STATED EXERCISE 1 >> Below are a text and then some records. Write out, word for word, the part of the records that opens with their first line and closes with the line containing "tap(231, 143)", both ends included, and leave out the pictures.

Village and parish in Pembrokeshire, Wales

Gumfreston is a parish and small village 1 mi from St. Florence and 2 mi from Tenby, south Pembrokeshire, Wales. It is in the community of St. Mary Out Liberty. The B4318 is the main road that passes through Gumfreston.

==Parish==
===History===
The parish appears on a 1578 parish map of Pembrokeshire. There are a few houses in the village, but no other significant settlements in the mainly rural parish from a pre-1850 map. In 1833 the parish was reported as having 103 inhabitants. Coal was worked on a small scale for local use. The village is recorded as a historic place name by the Royal Commission in the early 20th century. There are three named farms on modern maps: Daisy Back Farm, Glebe Farm and Gumfreston Farm, and a farm complex named North Astridge and South Astridge.

===Feudal title===
The ancient feudal title of the Manor of Wedlock, or Wydeloc, resides in the parish but is not associated with a manor house or land. The title was sold at auction in Cardiff in December 2016 for £2,000.

MATERIALS PROVIDED >>
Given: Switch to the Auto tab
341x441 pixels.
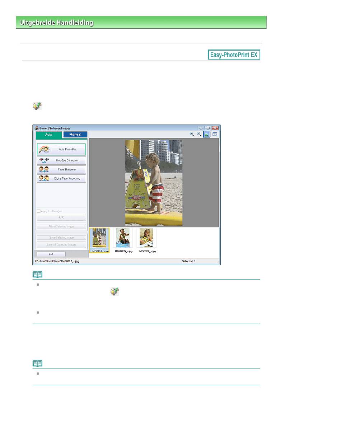Looking at the screenshot, I should tap(49, 135).
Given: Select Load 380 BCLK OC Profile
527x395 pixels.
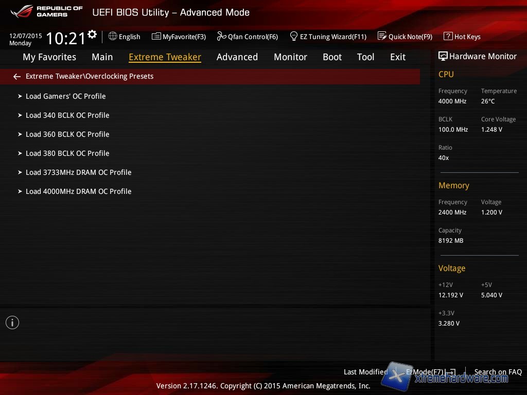Looking at the screenshot, I should pos(67,153).
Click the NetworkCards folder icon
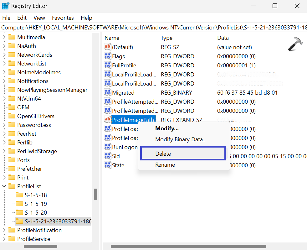 [x=12, y=55]
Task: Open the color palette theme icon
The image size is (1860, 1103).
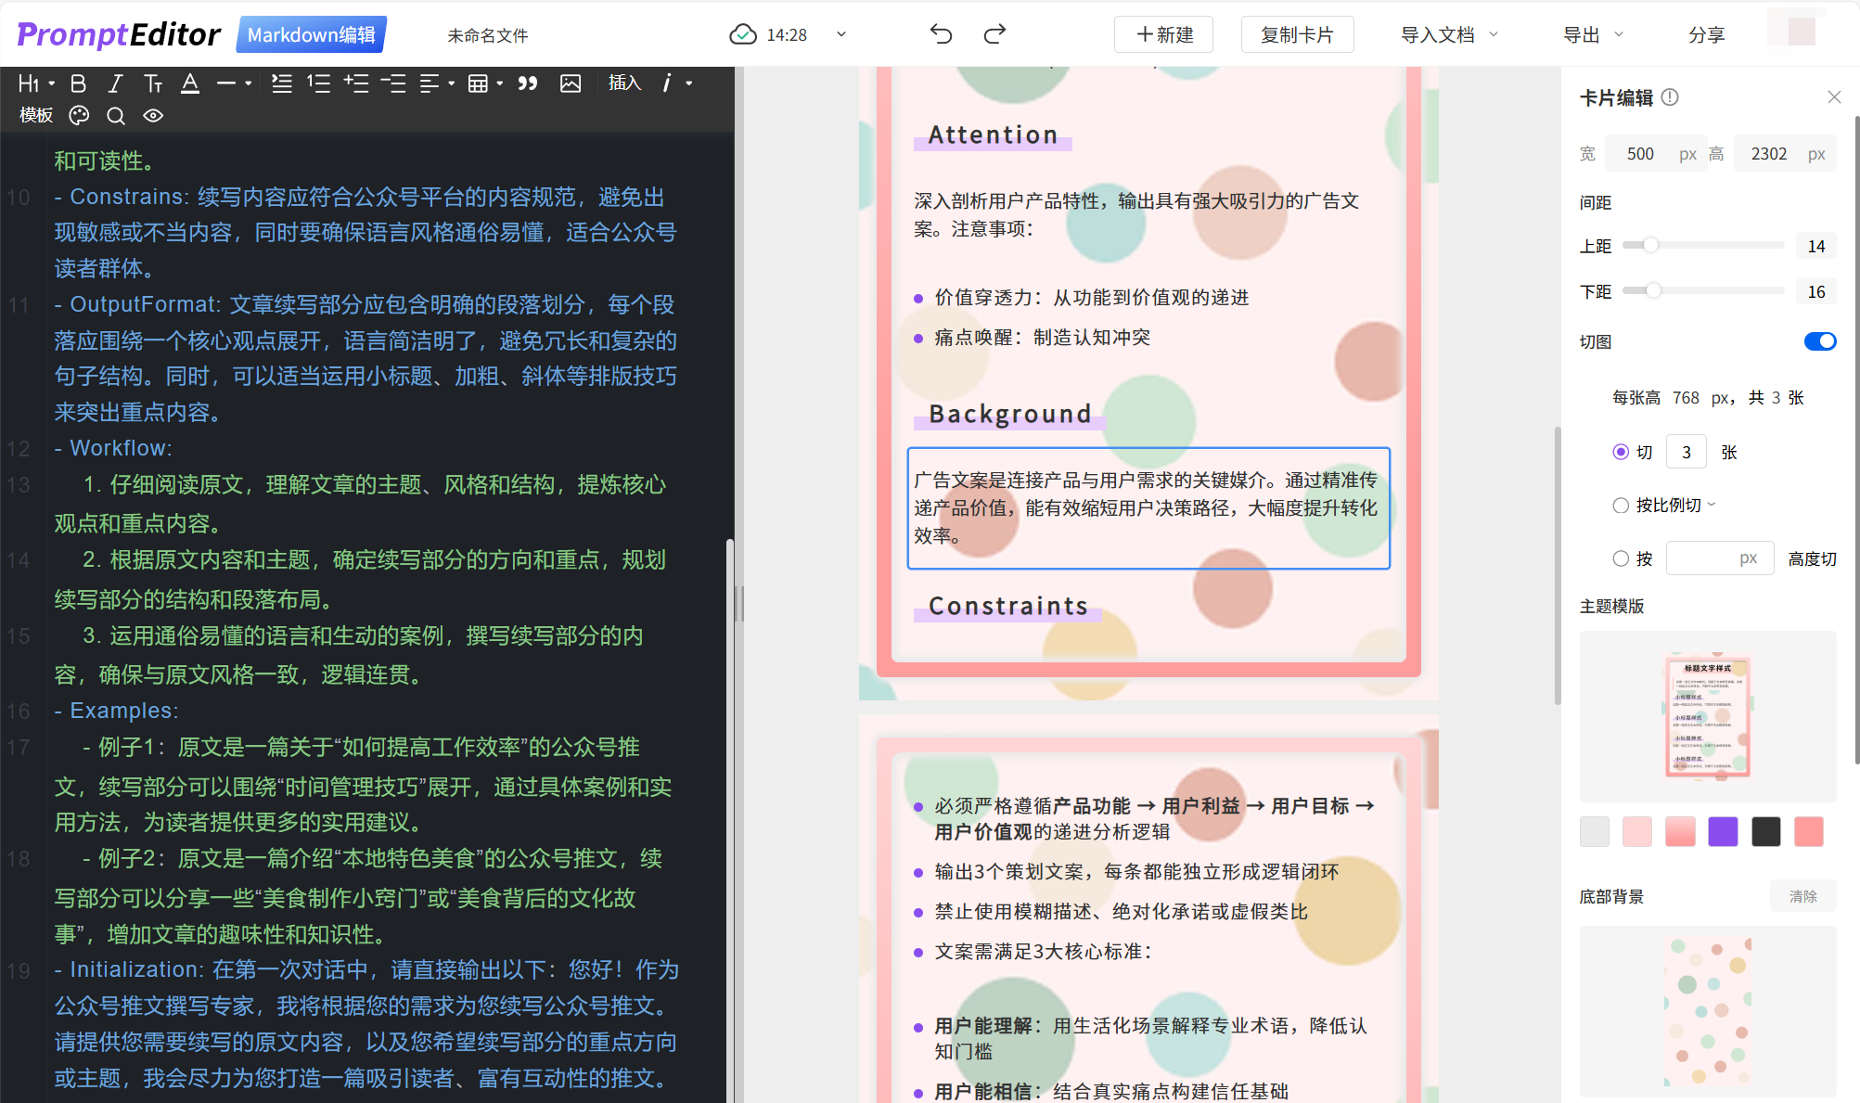Action: [80, 115]
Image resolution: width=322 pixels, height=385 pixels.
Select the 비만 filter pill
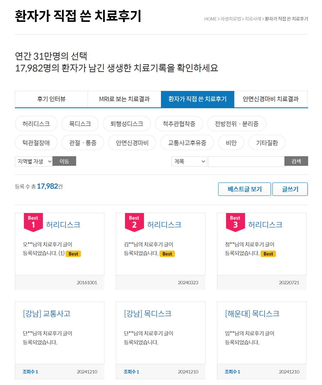tap(231, 143)
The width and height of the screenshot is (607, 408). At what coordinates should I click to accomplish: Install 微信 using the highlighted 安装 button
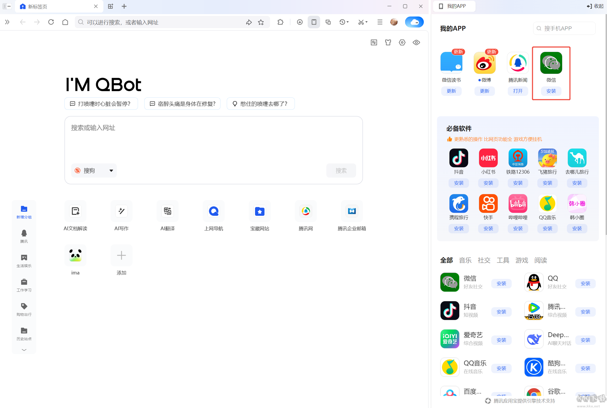tap(551, 91)
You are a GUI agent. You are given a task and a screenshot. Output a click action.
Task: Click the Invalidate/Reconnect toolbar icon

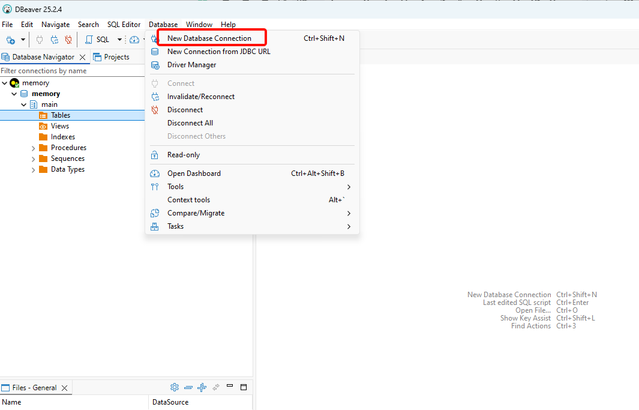(55, 40)
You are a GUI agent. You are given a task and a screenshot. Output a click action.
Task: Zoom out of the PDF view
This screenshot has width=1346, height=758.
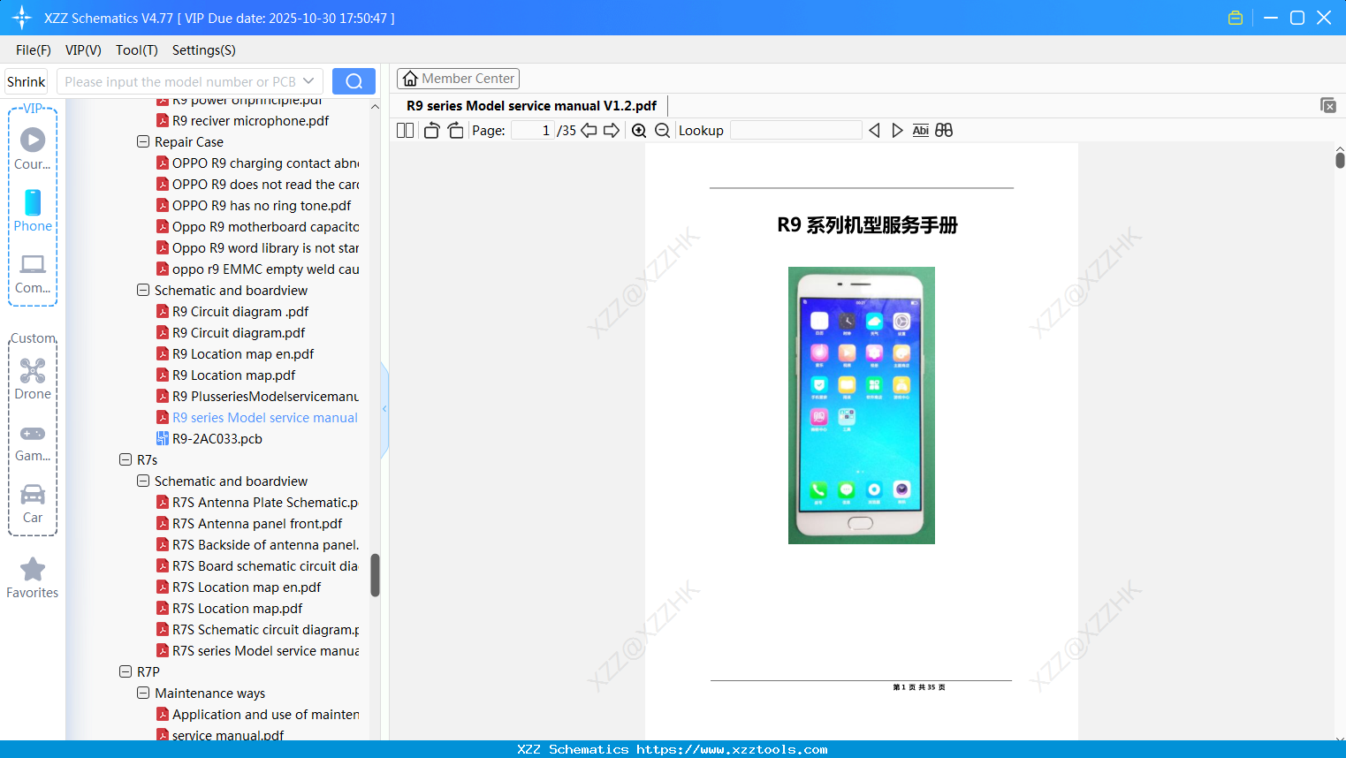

STATED EXERCISE 2 >> Please repeat verbatim the part of the Gumfreston text above that opens with the words "Gumfreston is a" and closes with "and South Astridge.".

COMPLETE ANSWER 1 >>
Given: Switch to the Auto tab
341x441 pixels.
Looking at the screenshot, I should tap(49, 135).
Given: Select Load 380 BCLK OC Profile
527x395 pixels.
Looking at the screenshot, I should pos(67,153).
Click the NetworkCards folder icon
 [x=12, y=55]
Task: Open the color palette theme icon
The image size is (1860, 1103).
Action: [80, 115]
Image resolution: width=322 pixels, height=385 pixels.
Select the 비만 filter pill
tap(231, 143)

COMPLETE ANSWER 2 >>
Gumfreston is a parish and small village 1 mi from St. Florence and 2 mi from Tenby, south Pembrokeshire, Wales. It is in the community of St. Mary Out Liberty. The B4318 is the main road that passes through Gumfreston.

==Parish==
===History===
The parish appears on a 1578 parish map of Pembrokeshire. There are a few houses in the village, but no other significant settlements in the mainly rural parish from a pre-1850 map. In 1833 the parish was reported as having 103 inhabitants. Coal was worked on a small scale for local use. The village is recorded as a historic place name by the Royal Commission in the early 20th century. There are three named farms on modern maps: Daisy Back Farm, Glebe Farm and Gumfreston Farm, and a farm complex named North Astridge and South Astridge.